* Required work *
Please return every line in the following data that includes the string "março".

+--

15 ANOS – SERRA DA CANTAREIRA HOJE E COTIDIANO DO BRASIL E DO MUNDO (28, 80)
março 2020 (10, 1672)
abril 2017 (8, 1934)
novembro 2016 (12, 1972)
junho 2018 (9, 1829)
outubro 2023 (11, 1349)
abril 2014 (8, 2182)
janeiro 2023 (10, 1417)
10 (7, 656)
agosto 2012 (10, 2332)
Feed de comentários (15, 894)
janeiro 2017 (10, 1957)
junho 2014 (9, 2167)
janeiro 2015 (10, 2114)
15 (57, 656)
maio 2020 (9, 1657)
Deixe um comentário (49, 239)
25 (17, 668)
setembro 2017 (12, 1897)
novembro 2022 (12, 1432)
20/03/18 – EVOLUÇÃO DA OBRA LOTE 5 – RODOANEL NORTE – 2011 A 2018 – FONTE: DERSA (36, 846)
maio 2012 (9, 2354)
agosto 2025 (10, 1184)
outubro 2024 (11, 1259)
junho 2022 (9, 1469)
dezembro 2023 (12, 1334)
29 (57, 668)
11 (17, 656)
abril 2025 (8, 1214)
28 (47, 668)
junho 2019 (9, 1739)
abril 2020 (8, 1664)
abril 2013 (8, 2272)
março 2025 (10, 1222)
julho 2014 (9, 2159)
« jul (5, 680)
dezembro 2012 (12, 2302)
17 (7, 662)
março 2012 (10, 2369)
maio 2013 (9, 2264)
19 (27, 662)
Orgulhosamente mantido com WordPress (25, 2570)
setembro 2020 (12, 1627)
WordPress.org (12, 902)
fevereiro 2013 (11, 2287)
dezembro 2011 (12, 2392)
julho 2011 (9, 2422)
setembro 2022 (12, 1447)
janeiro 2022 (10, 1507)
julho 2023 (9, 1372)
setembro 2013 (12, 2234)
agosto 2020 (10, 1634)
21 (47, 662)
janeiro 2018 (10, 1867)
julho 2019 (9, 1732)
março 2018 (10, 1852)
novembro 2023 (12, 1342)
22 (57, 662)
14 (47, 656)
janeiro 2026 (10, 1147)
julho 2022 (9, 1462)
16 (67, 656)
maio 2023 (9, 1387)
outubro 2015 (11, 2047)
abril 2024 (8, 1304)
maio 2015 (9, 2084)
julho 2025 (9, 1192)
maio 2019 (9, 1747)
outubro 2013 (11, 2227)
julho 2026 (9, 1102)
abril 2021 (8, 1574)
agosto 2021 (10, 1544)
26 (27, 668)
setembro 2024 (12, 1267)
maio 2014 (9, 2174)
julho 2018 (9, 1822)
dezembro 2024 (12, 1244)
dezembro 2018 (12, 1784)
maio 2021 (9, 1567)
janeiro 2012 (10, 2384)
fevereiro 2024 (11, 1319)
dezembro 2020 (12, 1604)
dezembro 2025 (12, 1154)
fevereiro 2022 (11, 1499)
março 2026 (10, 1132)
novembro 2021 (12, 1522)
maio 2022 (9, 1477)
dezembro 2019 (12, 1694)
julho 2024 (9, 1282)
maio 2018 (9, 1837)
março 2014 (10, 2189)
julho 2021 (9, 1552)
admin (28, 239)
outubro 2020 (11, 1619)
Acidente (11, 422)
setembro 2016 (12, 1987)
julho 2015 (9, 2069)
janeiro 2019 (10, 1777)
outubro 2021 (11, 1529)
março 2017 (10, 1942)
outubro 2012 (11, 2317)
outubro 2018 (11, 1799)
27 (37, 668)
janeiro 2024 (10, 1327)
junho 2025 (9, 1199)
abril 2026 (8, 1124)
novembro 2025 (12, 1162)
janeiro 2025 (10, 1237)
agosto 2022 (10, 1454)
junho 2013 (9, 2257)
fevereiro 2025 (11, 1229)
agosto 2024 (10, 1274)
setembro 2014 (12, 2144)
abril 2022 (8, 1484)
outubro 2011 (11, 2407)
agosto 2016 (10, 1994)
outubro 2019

+--

* Reply to the exercise *
março 2020 (10, 1672)
março 2025 (10, 1222)
março 2012 (10, 2369)
março 2018 (10, 1852)
março 2026 (10, 1132)
março 2014 (10, 2189)
março 2017 (10, 1942)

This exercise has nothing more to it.